**Exercise data:**
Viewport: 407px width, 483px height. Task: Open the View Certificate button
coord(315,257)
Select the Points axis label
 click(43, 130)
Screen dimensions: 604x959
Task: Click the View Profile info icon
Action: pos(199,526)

**What to work on:** Output the records verbatim, from the first line to the last.

**Answer to this task:**
Viewport: 407px width, 483px height. Task: Open the View Certificate button
coord(315,257)
Select the Points axis label
 click(43, 130)
Screen dimensions: 604x959
Task: Click the View Profile info icon
Action: pos(199,526)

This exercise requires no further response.